Closing in on 10%
In advance of next week’s release of national employment figures for April, pundits will argue about whether or not the national unemployment will break the 10-percent barrier.
Yet as economist Dean Baker of the Center for Economic and Policy Research observes this debate is pointless, for “it is almost impossible to envision a scenario where the unemployment rate does not cross 10.0 percent.”
Even if the economy, lost no additional jobs between April and the end of the year, then the unemployment rate would still rise to about 9.5 percent by December. If it loses 1.6 million jobs (200,000 per month) [down from the current level of 700,000 per month], then the unemployment rate will be 10.5 percent by December. At this point, this is probably about as optimistic a scenario as can be believed.

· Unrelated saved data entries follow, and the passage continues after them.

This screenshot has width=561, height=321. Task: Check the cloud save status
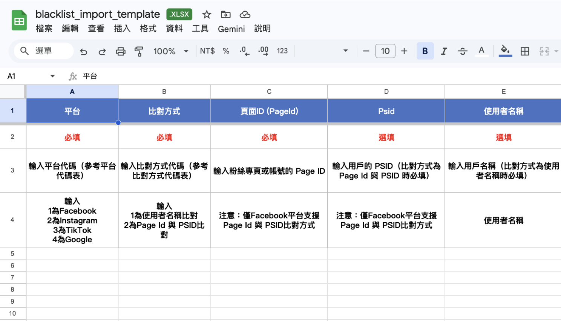click(245, 14)
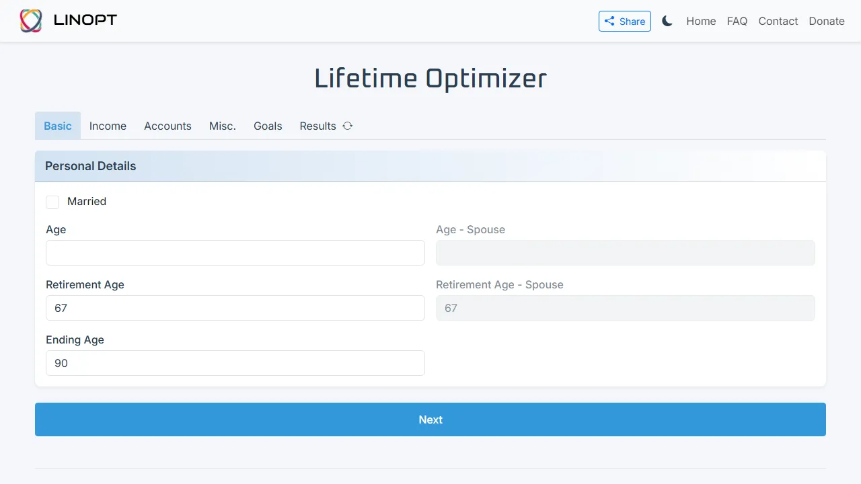Click the Share button
Screen dimensions: 861x484
(624, 21)
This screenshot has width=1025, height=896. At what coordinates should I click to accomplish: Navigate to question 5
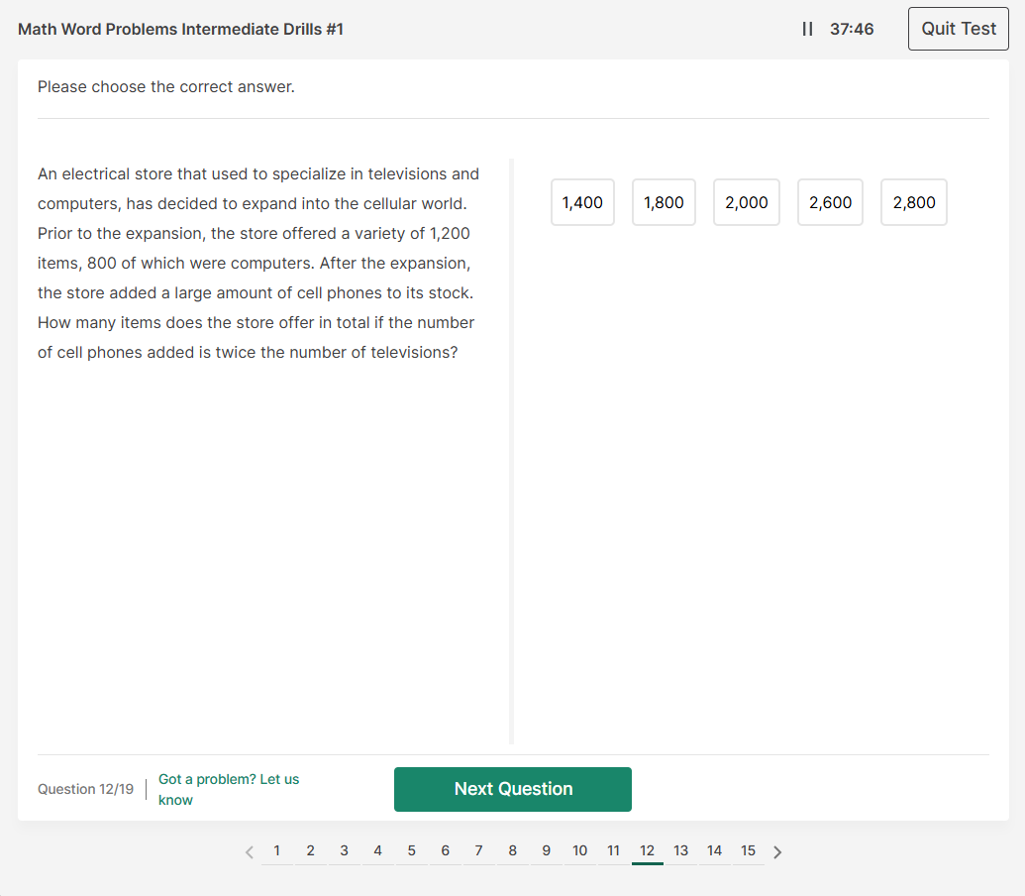pyautogui.click(x=412, y=850)
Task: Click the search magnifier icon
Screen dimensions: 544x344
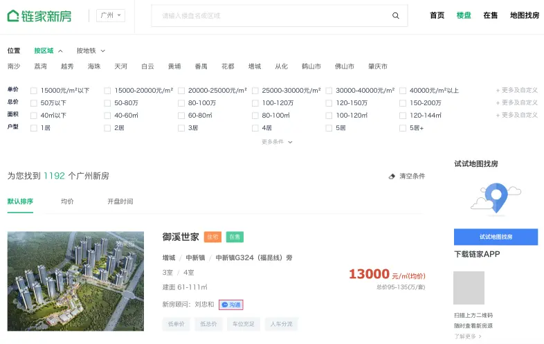Action: point(396,15)
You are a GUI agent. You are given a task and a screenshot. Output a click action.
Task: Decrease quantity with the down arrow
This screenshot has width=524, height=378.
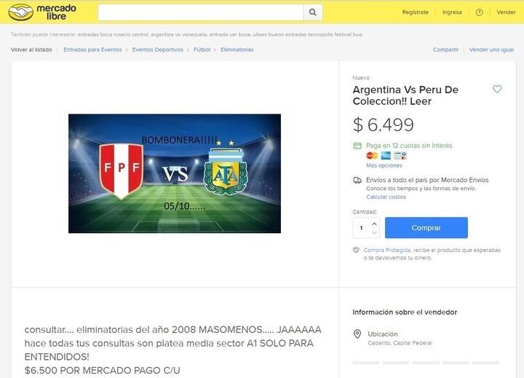pos(375,232)
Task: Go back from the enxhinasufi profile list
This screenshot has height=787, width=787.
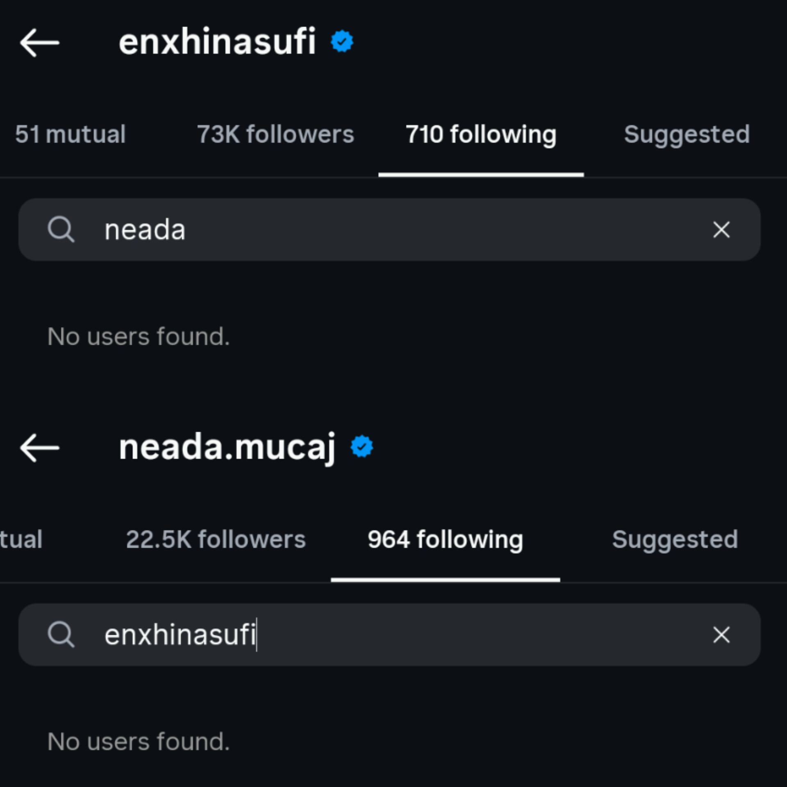Action: tap(40, 42)
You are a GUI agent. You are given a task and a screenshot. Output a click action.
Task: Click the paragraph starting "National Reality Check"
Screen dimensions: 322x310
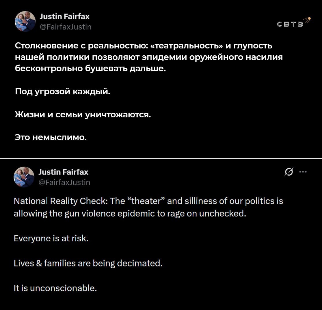148,207
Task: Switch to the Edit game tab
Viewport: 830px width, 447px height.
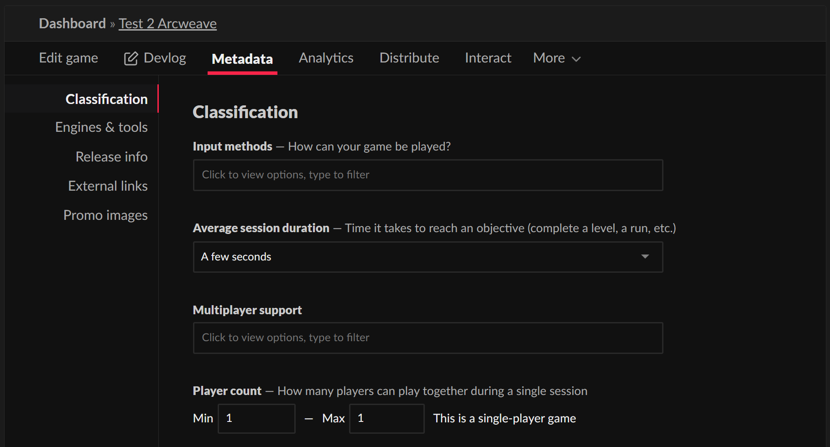Action: tap(68, 58)
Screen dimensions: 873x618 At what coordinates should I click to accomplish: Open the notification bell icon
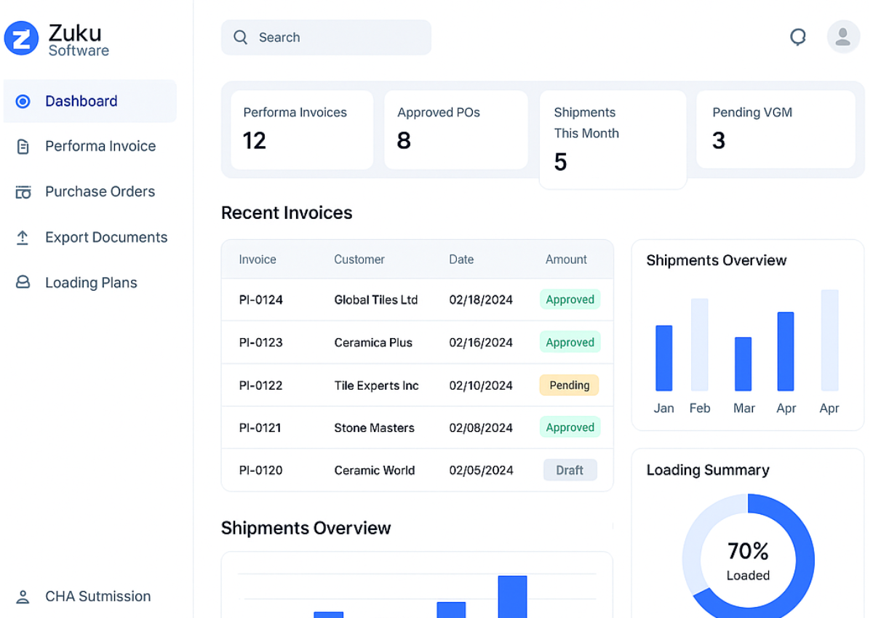798,36
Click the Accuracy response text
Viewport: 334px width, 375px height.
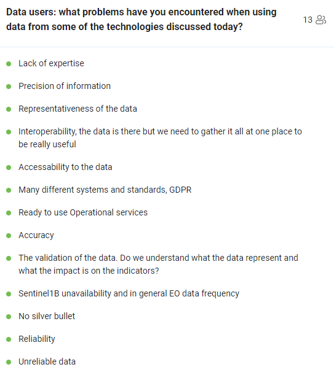[x=36, y=235]
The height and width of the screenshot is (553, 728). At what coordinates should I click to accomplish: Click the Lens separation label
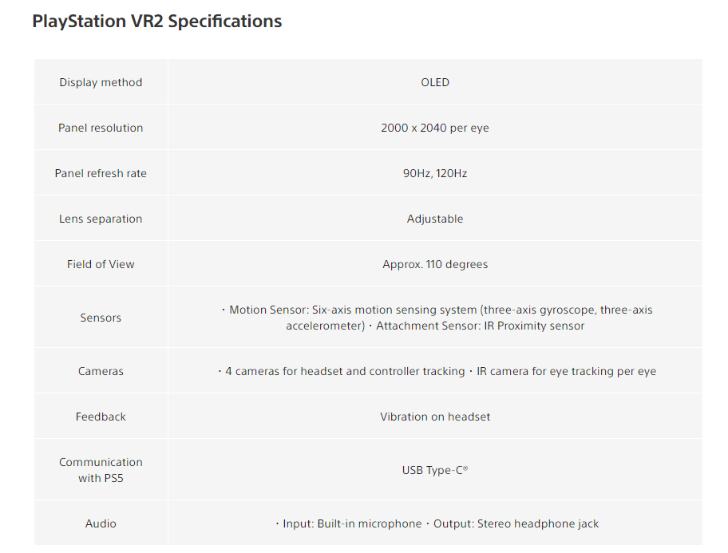101,219
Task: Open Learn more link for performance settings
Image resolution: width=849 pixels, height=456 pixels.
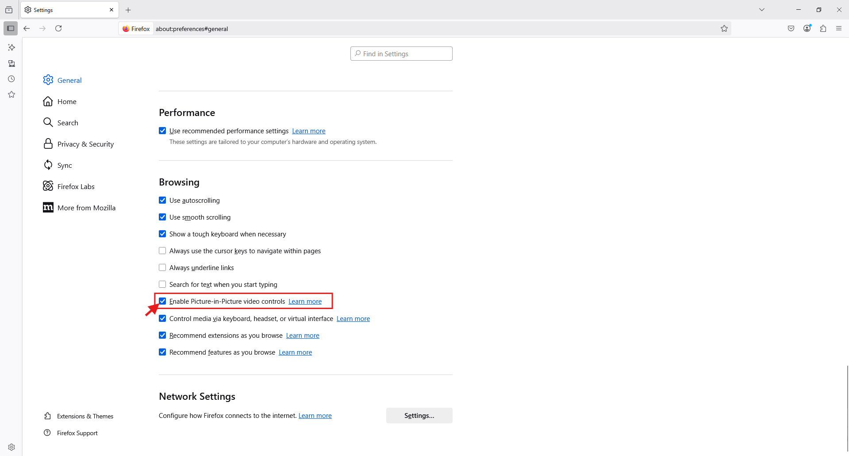Action: (309, 131)
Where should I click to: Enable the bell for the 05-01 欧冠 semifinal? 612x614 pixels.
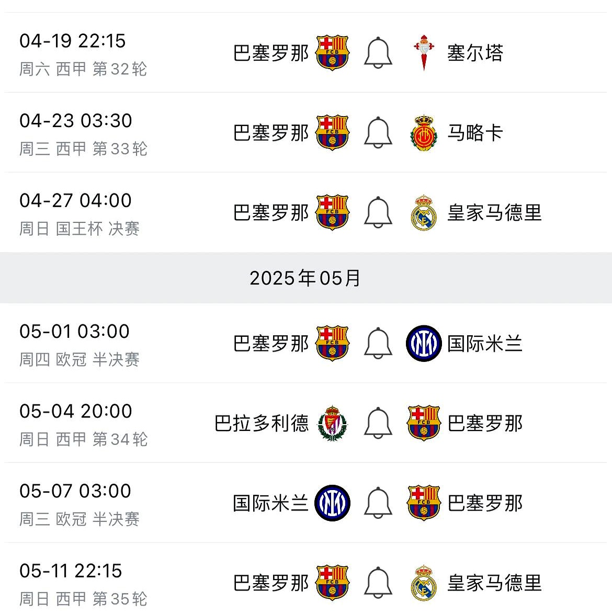click(378, 344)

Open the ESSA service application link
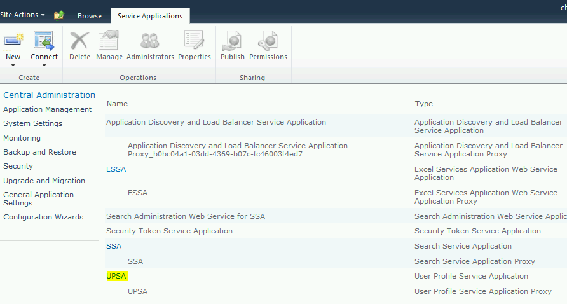click(x=116, y=169)
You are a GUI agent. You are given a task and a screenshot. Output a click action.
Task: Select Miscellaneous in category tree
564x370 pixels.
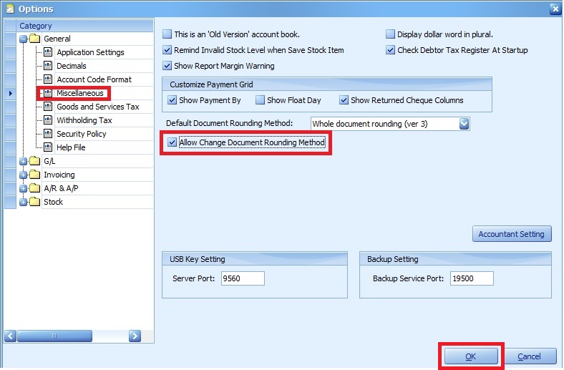point(80,93)

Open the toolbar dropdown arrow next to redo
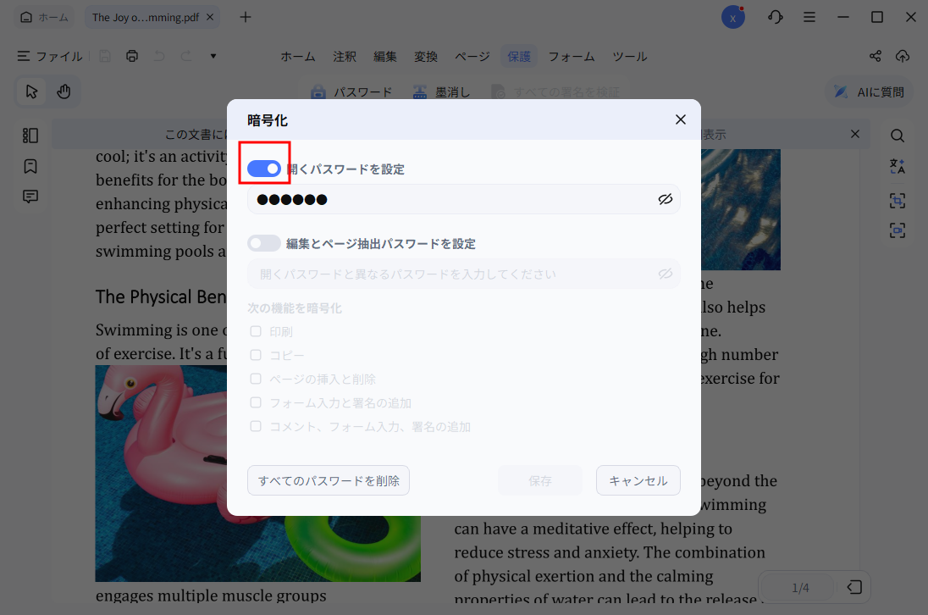213,56
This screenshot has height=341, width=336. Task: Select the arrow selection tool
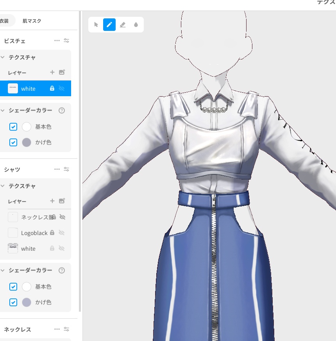(x=96, y=25)
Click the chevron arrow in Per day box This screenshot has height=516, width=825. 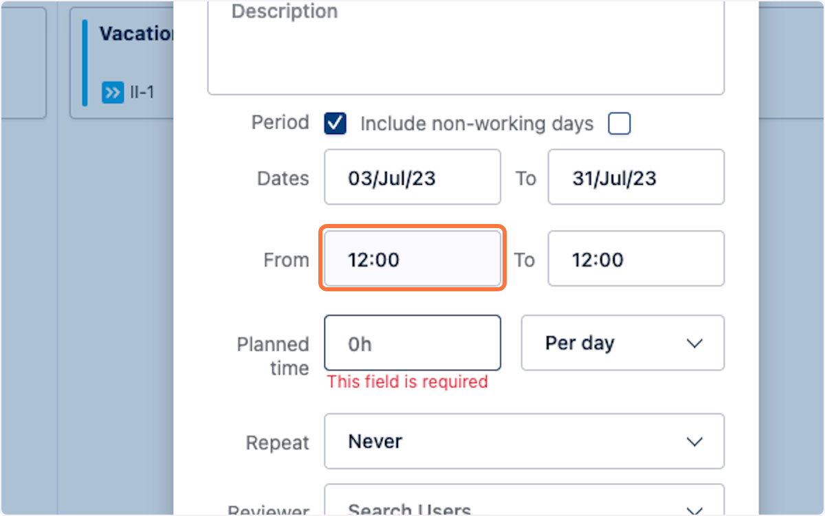click(x=695, y=343)
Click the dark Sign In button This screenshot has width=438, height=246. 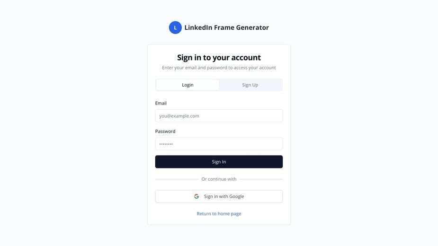[219, 162]
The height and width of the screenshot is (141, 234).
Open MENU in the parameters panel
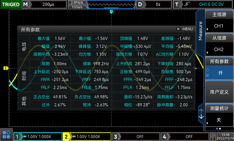(187, 29)
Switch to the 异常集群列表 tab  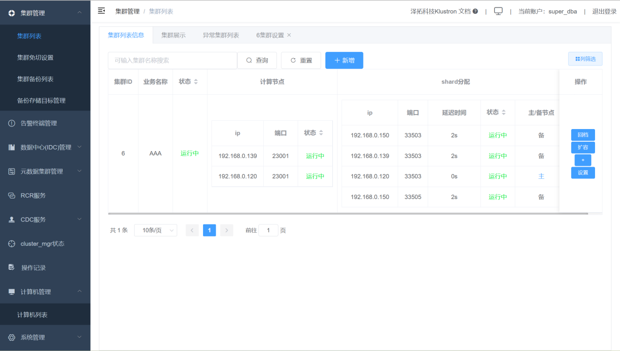coord(221,35)
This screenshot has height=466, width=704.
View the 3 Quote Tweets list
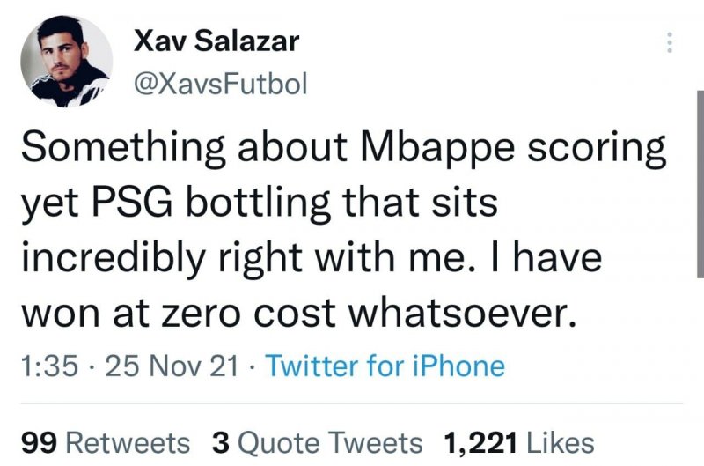point(318,441)
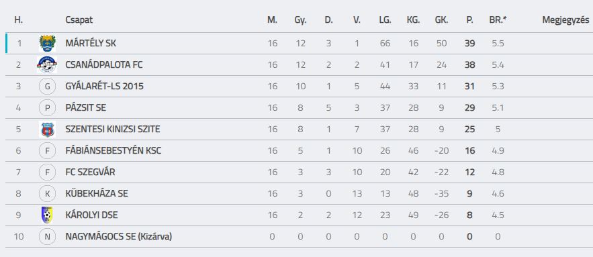Click the BR.* column header
Screen dimensions: 593x257
coord(498,20)
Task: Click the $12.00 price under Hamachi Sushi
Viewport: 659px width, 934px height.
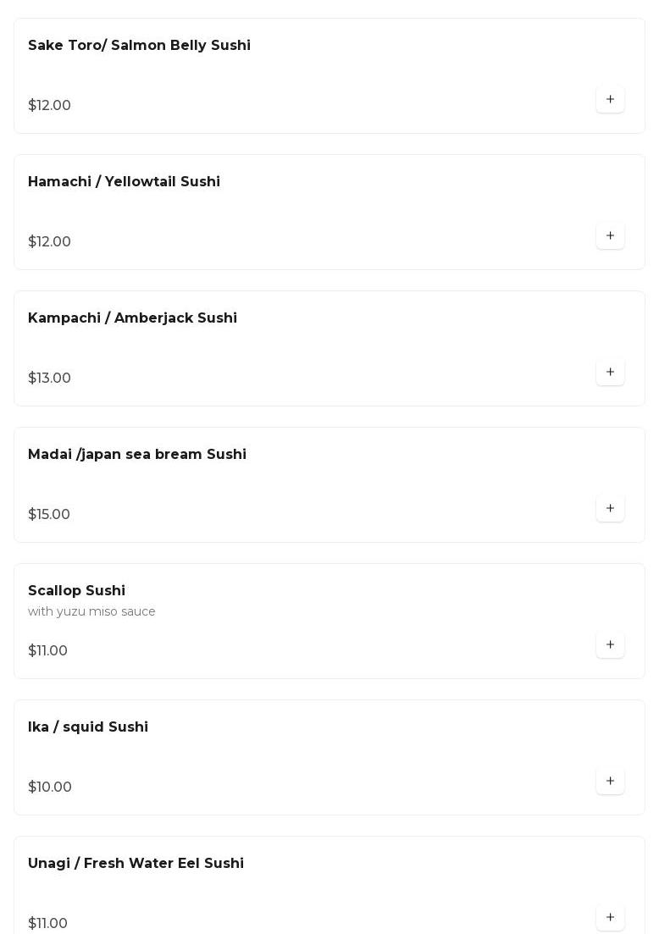Action: [x=49, y=242]
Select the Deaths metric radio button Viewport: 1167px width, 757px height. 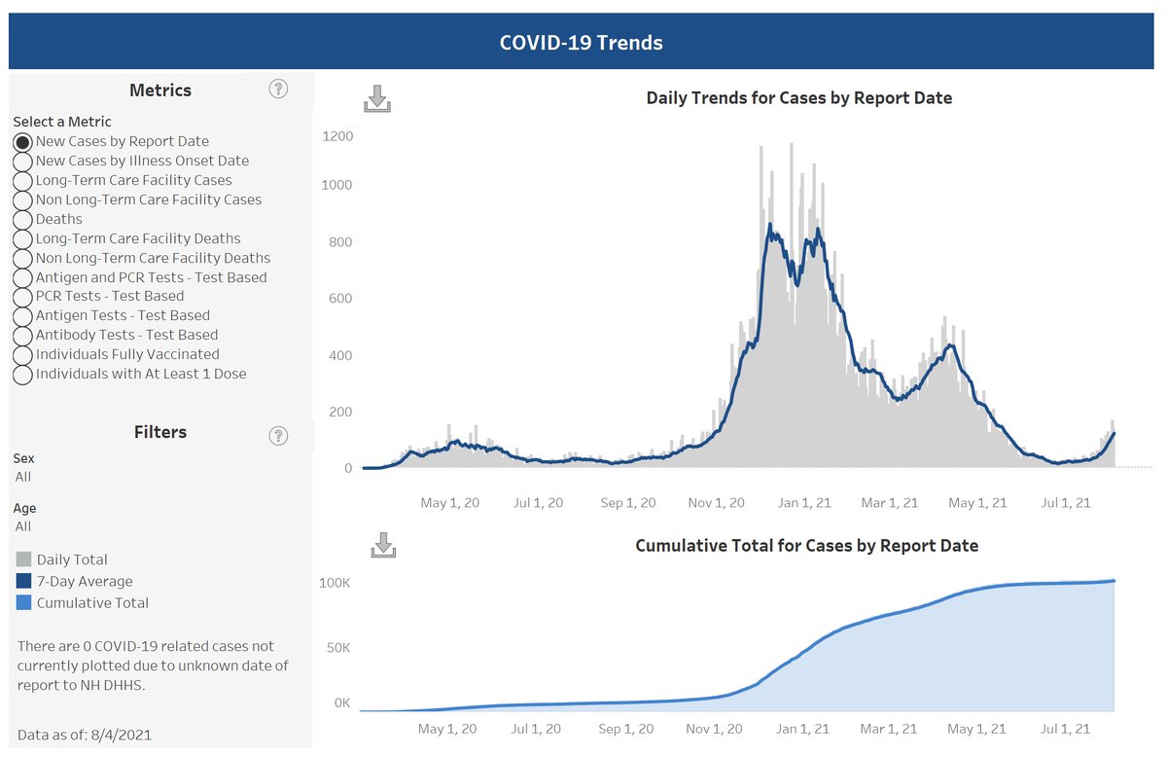[x=22, y=219]
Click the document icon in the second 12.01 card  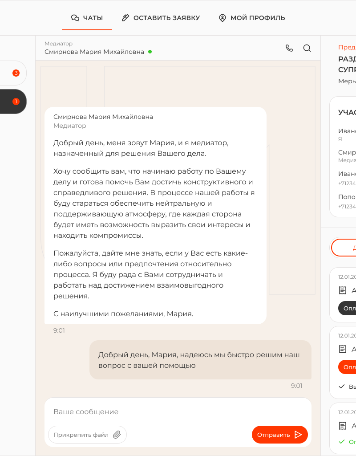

But at least national unemployment isn’t as high as it was in 1982, the year that saw the highest annual unemployment rate since the Great Depression. Right? Well, in a recent paper, Baker and his colleague John Schmitt challenge that assumption.
The official unemployment rate, however, masks two important differences between the unemployment rate in 1982 and today. The first is demographic. In 1982, the US population was substantially younger than it is today. Even in an otherwise identical economy, we would expect a younger population to have a higher unemployment rate than an older population would. The second difference is statistical …. As a result, the official unemployment rate understates the unemployment rate today relative to 1982.
Putting the February 2009 unemployment rate on a basis that is more directly comparable to the unemployment rate in 1982, the current rate rises from 8.1 percentage points to 9.5 percentage points, just 0.2 percentage points below the 9.7 percent average for 1982.